__The request__: List each line of the data below that contains the word "Open", copying those lines in full.

__Item-finding data__:
►
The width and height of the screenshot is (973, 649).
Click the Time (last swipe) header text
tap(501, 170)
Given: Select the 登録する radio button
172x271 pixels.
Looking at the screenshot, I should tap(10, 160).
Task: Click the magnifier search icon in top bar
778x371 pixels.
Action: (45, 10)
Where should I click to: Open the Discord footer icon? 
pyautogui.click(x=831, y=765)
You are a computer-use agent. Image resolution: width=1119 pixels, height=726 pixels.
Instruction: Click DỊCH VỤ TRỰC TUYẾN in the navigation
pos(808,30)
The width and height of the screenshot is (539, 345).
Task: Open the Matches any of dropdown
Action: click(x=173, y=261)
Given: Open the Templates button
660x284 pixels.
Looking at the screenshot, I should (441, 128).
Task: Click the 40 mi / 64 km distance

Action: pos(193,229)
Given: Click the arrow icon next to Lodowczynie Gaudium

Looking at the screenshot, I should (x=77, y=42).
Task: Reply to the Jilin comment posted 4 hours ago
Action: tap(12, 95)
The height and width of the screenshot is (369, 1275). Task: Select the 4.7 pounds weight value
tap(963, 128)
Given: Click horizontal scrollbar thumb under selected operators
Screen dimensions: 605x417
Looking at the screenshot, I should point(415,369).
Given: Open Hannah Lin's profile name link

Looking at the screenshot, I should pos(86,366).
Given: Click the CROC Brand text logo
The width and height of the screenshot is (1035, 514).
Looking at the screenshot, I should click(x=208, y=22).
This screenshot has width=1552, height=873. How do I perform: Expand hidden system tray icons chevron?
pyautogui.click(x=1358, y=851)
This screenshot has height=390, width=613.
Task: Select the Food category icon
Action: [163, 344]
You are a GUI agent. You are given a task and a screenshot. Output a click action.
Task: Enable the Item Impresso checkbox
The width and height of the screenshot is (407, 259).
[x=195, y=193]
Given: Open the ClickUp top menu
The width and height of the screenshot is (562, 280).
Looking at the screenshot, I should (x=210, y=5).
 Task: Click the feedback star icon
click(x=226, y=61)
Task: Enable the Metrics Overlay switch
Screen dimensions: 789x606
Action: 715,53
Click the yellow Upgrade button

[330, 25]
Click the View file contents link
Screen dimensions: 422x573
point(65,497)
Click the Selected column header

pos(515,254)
◄
__Output for this exercise__:
Where should I click to: Open the Discord footer icon? 
Task: Open the Matches any of dropdown
Given: Open the Templates button
Given: Open Hannah Lin's profile name link
Given: Open the ClickUp top menu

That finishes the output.